Marine research centre stepping up its game

 With a bare bones staff and tight budget the Central Caribbean Marine Institute has steadily grown to become a premiere research centre over several years. Now it has brought on a new managing director to step up its game.
   A key initiative for managing director Brenda Gadd will be raising the research centre’s profile within the local community and fundraising to get it to the next level: Education and increasing public support on marine conservation. This will free up the research centre’s founder, Dr. Carrie Manfrino, to focus on developing the research and academic programmes.
   “We want to engage the community more and take what we have and make it better,” says Gadd. “We have been here for ten years and there are still people in Little Cayman that don’t know what we do. While we have good relations with the media and partner organisations we are doing a bad job of getting the word out.”
   Up until the time Gadd coming on board, Manfrino managed the Marine Institute with the help of few key board members, says Manfrino, who comes down to the research centre throughout the year.
   “At that time the board decided to set in place a number of volunteer committees, which would help me manage fundraising and development, education programmes, and the financial aspects of the organisation,” says Manfrino.  “Now, with Brenda on board as our managing director, we have the full-time operational and management leadership that our organisation needs in the Cayman Islands.“
   Gadd is using the two-month lull over September and October in the research centre’s operations to putting the pieces in place to raise its profile a few notches. She will be working on ramping up the committee and other efforts for the Festival of Trees, an annual fundraiser event that brings in about 40 per cent of the research centre’s budget.
   There is a lot of work in holding a first class fundraiser event like the Festival of Trees. There are the trees to gather, set up and decorate at Camana Bay for three days. There are hundreds of donated gifts ranging from getaways, jewellery, art and other merchandise for the silent auction that need to be collected from shops and companies. There are also e the food and beverage arrangements needed for the main event.
   Gadd will also be working on building stronger relationships with government agencies such as the Environment and Tourism departments.  Meeting the board members and supporters are also on the agenda. And re-opening the Grand Cayman office and hiring two employees. One employee will be working on educational and community outreach efforts in Grand Cayman year round. The other part-time employee will focus on fundraising.
   The Marine Institute already has donated office space from Stewart Walker Hersant law firm. It is small, but it is enough space for two employees to work.
   When the busy season for the research centre starts up again, Gadd will be heading back to Little Cayman. She will be responsible for the day-to-day operations of the research centre. From making sure that visiting scientists and instructors get the boats, equipment and other things they need to other things that crop up, like needing another diver for underwater for camp.

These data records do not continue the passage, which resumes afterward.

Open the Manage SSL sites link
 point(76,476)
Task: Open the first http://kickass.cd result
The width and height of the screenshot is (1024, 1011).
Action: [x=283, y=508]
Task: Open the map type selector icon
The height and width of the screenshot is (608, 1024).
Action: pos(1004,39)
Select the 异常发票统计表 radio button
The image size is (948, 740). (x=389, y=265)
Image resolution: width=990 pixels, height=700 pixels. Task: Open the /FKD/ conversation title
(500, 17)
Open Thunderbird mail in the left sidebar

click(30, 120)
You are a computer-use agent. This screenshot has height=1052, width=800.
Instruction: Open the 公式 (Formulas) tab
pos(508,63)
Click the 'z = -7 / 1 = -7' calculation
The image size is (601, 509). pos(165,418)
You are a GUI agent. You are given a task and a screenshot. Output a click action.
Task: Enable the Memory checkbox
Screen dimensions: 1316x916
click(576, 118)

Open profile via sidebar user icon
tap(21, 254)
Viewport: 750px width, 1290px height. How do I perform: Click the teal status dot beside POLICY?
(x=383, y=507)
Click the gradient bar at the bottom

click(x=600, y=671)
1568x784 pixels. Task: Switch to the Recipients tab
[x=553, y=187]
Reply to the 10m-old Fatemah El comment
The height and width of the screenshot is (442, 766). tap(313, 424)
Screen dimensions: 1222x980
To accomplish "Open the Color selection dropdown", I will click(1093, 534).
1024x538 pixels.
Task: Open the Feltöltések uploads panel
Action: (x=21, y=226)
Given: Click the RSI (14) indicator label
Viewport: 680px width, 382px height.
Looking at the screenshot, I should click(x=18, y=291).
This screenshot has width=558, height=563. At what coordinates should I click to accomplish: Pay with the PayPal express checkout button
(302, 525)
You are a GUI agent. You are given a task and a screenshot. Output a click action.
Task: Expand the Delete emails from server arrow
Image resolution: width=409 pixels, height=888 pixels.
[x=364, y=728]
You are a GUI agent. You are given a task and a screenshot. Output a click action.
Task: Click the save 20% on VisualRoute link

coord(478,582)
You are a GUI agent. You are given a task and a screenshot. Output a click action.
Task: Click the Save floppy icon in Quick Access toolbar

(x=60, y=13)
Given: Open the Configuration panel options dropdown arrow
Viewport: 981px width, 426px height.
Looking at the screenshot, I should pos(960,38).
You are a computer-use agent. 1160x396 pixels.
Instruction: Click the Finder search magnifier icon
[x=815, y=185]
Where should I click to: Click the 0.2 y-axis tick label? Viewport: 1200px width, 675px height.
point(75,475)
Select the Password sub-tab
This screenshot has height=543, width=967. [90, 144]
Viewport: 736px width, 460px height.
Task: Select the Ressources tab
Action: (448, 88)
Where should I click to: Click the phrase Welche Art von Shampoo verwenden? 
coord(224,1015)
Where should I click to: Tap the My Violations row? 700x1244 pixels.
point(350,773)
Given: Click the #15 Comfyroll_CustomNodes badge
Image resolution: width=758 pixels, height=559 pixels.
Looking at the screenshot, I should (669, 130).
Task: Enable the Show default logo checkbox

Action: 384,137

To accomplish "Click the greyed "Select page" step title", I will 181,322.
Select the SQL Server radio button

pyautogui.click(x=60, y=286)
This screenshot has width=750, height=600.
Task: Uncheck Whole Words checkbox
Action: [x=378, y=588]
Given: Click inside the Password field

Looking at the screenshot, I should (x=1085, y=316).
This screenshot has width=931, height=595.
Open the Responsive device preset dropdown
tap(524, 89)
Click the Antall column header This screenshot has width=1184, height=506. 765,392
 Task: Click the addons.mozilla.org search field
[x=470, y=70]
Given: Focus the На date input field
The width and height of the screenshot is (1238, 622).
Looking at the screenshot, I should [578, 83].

   Another initiative will be adding three eco-cottages to the property for visiting scientists and instructors. The current dormitory sleeps 24, but frequently visiting instructors will bring down groups with more than that and the overflow has to be put up in nearby resorts.
   Working on an island with a population ranging from 50 to 150 people year round will not phase Gadd. Before coming to the Cayman Islands, Gadd managed a marine research centre in Exuma, Bahamas for four years. When there were no visiting scientists in residence, the total population on Exuma was two people.
   There are tradeoffs in doing this type of work, says Gadd.
   “If you want to go on improving the conditions of the marine environment and stewardship, then you have to live there,” says Gadd. “And most of the time, stewardships  are in remote places.”
     
 Research centre analyzes 10 years of data
   The Central Caribbean Marine Institute has just completed collecting ten years of data on the conditions around Cayman. Preliminary results show minor coral coverage in the last five years, says Dr. Carrie Manfrino, president and director of research at the Marine Institute.
   “The massive bleaching event in 2005, which resulted in losses around the Caribbean had little impact on the reefs around Little Cayman,” says Manfrino. “We are working up the fish data results, but preliminarily, we see little change in our fish density (number fish per volume) over the past ten years.”
   “This is good news because it suggests that the fishing pressures around Little Cayman are low enough to maintain our reef populations,” she added.
   Analysis of the data has just gotten underway. Manfrino expects the analysis to be completed in January 2010.